初学者提问:超初级习题求解
刚刚学C,采用书籍是 Ivor Horton 的《C语言入门经典》第四版。问题来自书中第三章篇尾的习题4.原题:
习题3.4 修改本章最后的计算器例子,让用户选择输入y或Y,以执行另一个计算,输入n或N就结束程序。(注意:这需要实用goto语句,下一章将介绍一个更好的方法。)
我的代码是:
#include <stdio.h>
int main(void)
{
//declare variables
double operand_1 = 0.0;
double operand_2 = 0.0;
char operator = 0;
char restart = 0;
//input algorithm
again: printf("Please enter your algorithm: ");
scanf("%lf %c %lf",&operand_1,&operator,&operand_2);
//calculations
switch (operator) {
case '+':
printf("= %.2lf\n\n",operand_1 + operand_2);
goto yn;
break;
case '-':
printf("= %.2lf\n\n",operand_1 - operand_2);
goto yn;
break;
case '*':
printf("= %.2lf\n\n",operand_1 * operand_2);
goto yn;
break;
case '/':
if (operand_2 == 0) {
printf("Can't divide by 0, please try again.\n\n");
goto again;
} else {
printf("= %.2lf\n\n",operand_1 / operand_2);
goto yn;
}
break;
default:
printf("Incorrect operator, please try again.\n\n");
goto again;
break;
}
//continue or not
yn:
printf("Would you like to continue? (Y/N)\n\n");
scanf("%c",&restart);
if (restart == 'y' || restart == 'Y'){
goto again;
}else if (restart == 'n' || restart == 'N'){
return 0;
}else{
printf("invalid charactor, please enter \"Y\" or \"N\".\n\n");
goto yn;
}
return 0;
}
Run的结果是这样:
Please enter your calculation: 1+1
= 2.00
Would you like to continue? (Y/N)
invalid charactor, please enter "Y" or "N".

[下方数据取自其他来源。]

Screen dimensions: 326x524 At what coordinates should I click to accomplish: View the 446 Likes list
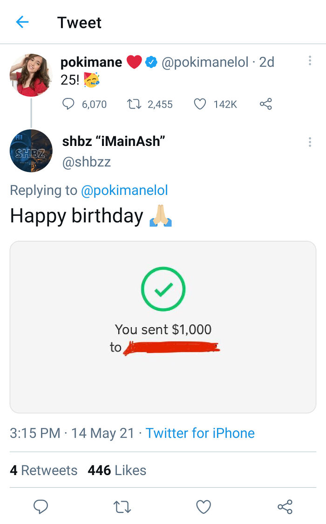117,470
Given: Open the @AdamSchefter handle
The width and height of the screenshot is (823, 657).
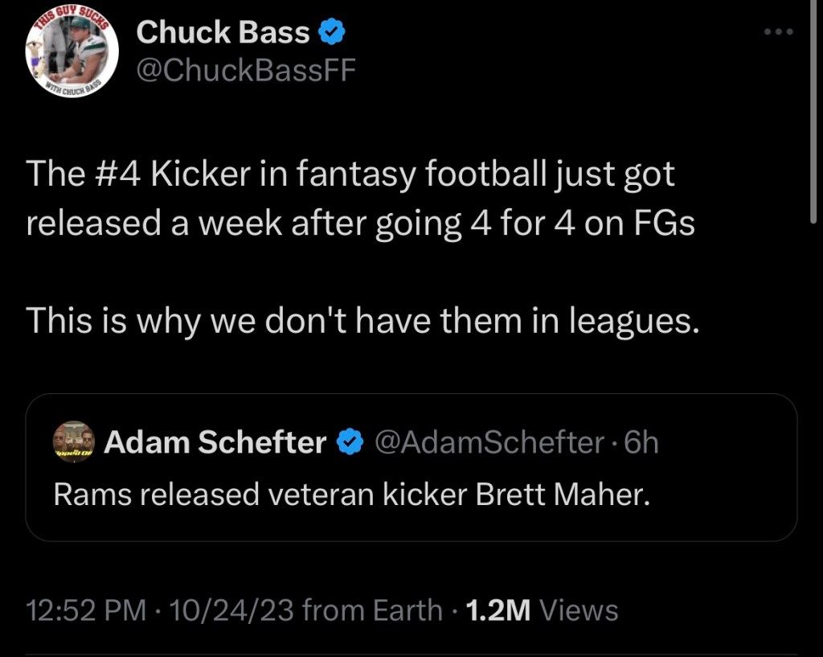Looking at the screenshot, I should tap(490, 442).
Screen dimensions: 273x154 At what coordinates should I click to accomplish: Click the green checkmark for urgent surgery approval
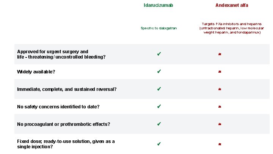[x=159, y=54]
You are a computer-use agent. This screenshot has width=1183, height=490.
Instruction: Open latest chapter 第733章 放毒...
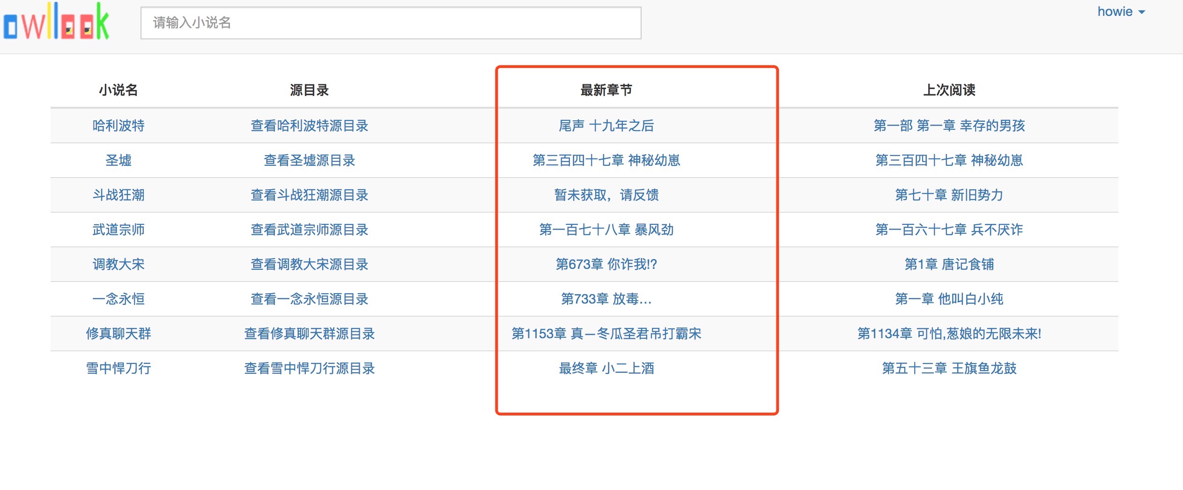606,299
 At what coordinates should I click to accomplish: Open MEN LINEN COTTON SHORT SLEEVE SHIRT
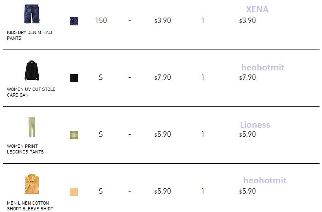pos(30,206)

Would you like to continue? (Y/N)
进行一次计算后,显示“Would you like to continue? (Y/N)”,然后没有输入"Y" 或 "N"的机会,直接就执行后边的if-else,得到结果“invalid charactor, please enter "Y" or "N".”,再次 goto yn,才停下来让人输入Y/N。
我觉得问题可能出在:从switch方法中的语句 goto yn 之后,printf();后边的scanf();没有执行。可是。。。这是为啥啊。。。难道还有其它问题?我检查了几遍代码,以现有知识没有发现什么明显错误(小弟还没学到循环呢。。。)。
求前辈们帮忙指点。